→ Activity:
Print the lines of the items below, from the line containing "This screenshot has width=1346, height=725." up to and including the line containing "center [86, 107].", exactly as they appear, but without the pictures.

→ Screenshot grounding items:
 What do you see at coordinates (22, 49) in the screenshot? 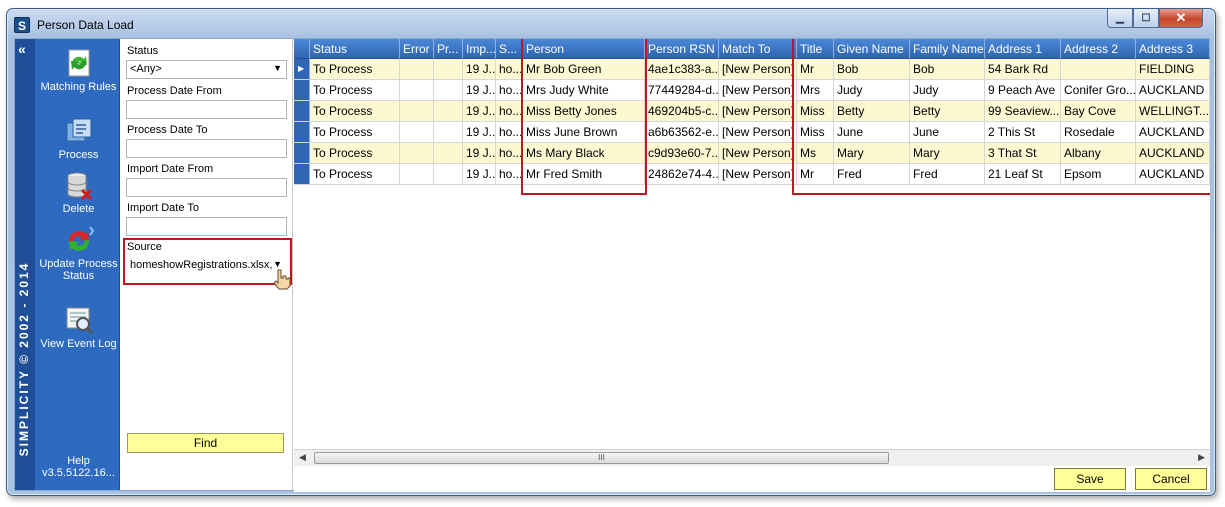
I see `collapse-nav-button: «` at bounding box center [22, 49].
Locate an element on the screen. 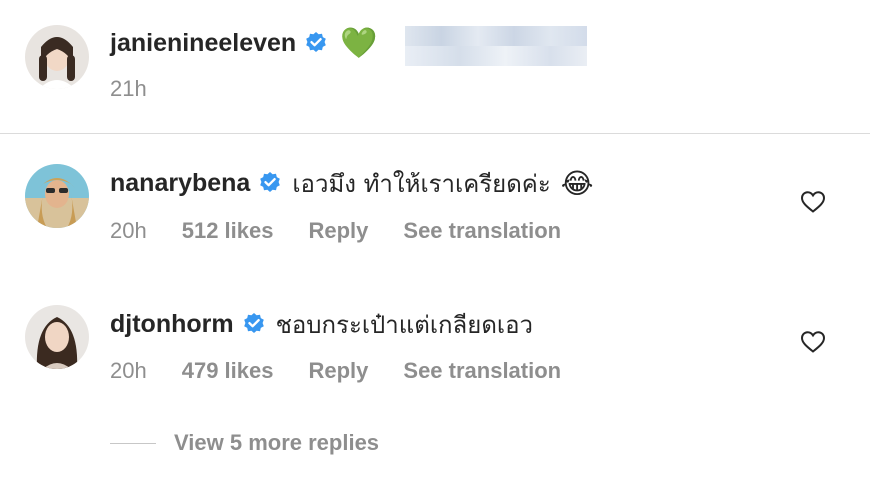 This screenshot has width=870, height=482. post-caption-line: janienineeleven 💚 is located at coordinates (244, 43).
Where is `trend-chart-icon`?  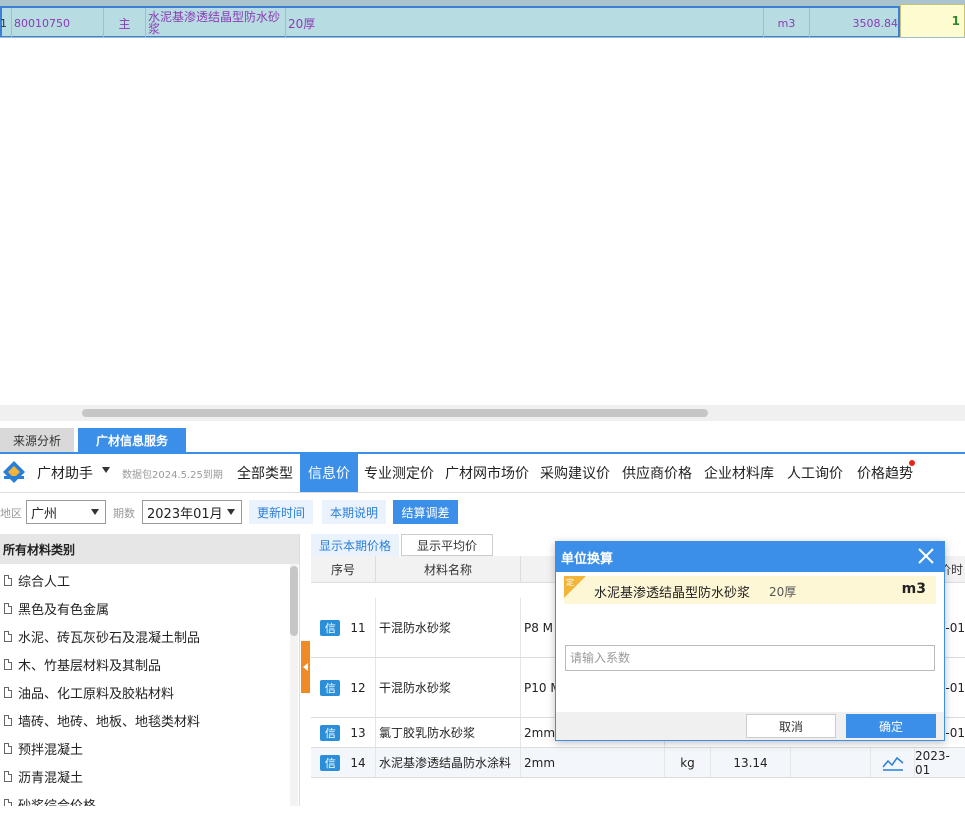 trend-chart-icon is located at coordinates (892, 763).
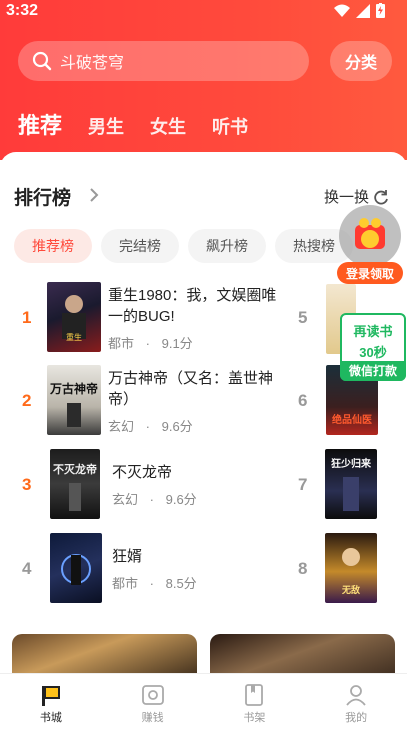  I want to click on read-seconds: 30秒, so click(373, 352).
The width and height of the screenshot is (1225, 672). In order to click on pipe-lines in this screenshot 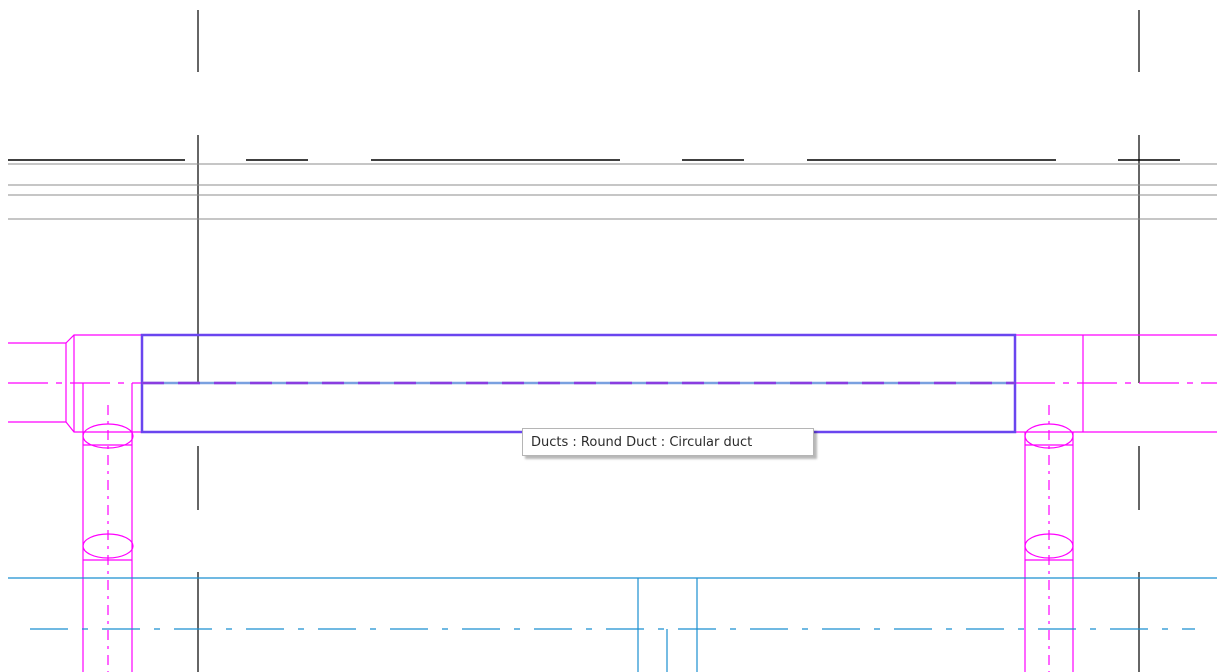, I will do `click(612, 624)`.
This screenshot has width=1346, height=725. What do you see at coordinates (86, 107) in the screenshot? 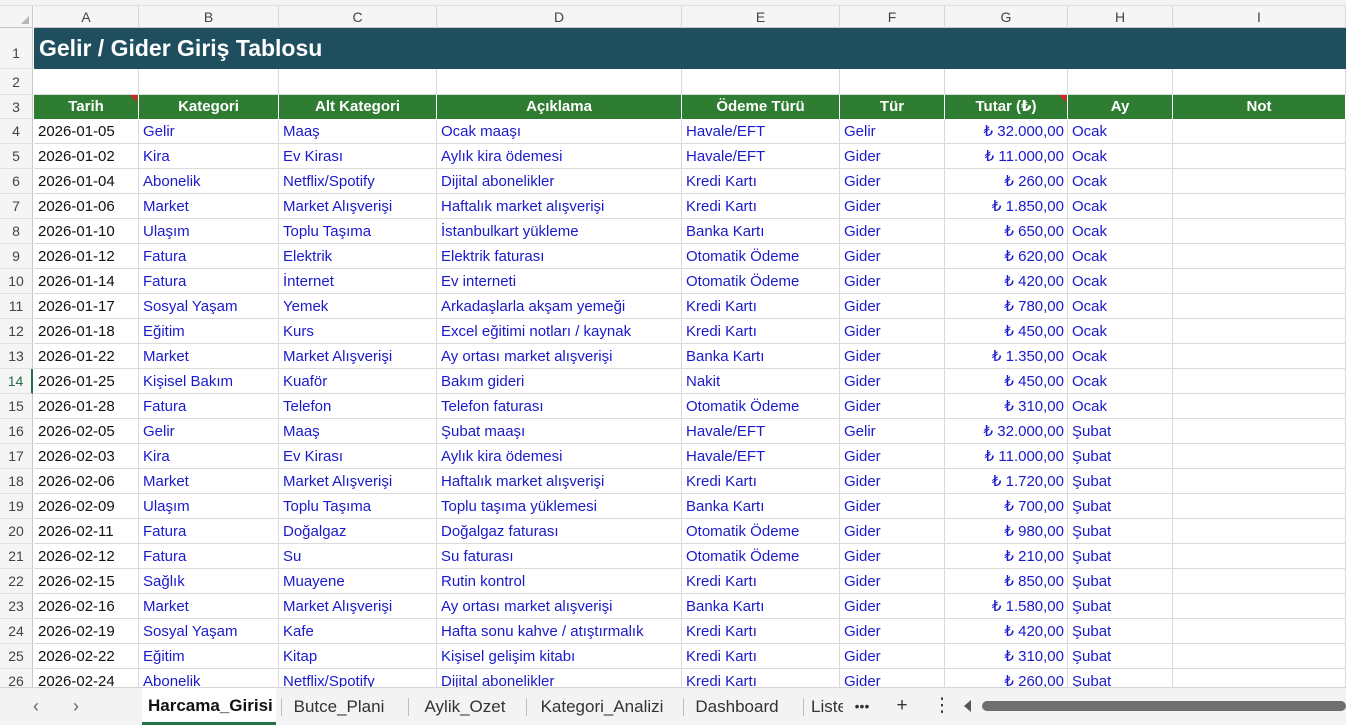
I see `header-tarih: Tarih` at bounding box center [86, 107].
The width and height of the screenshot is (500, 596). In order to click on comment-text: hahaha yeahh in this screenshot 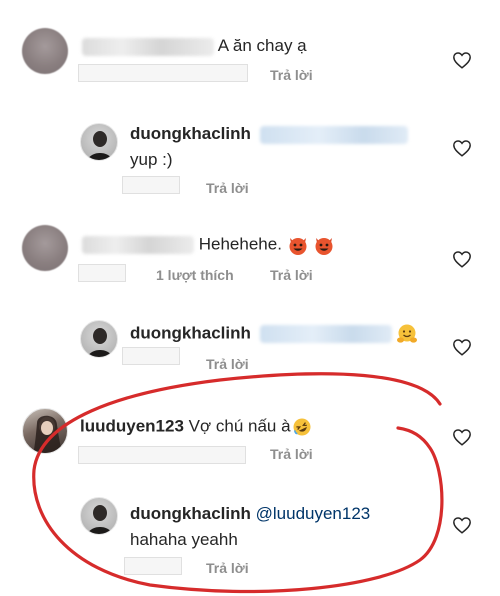, I will do `click(184, 540)`.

→ Expected output:
This screenshot has width=1346, height=725. What do you see at coordinates (86, 107) in the screenshot? 
I see `header-tarih: Tarih` at bounding box center [86, 107].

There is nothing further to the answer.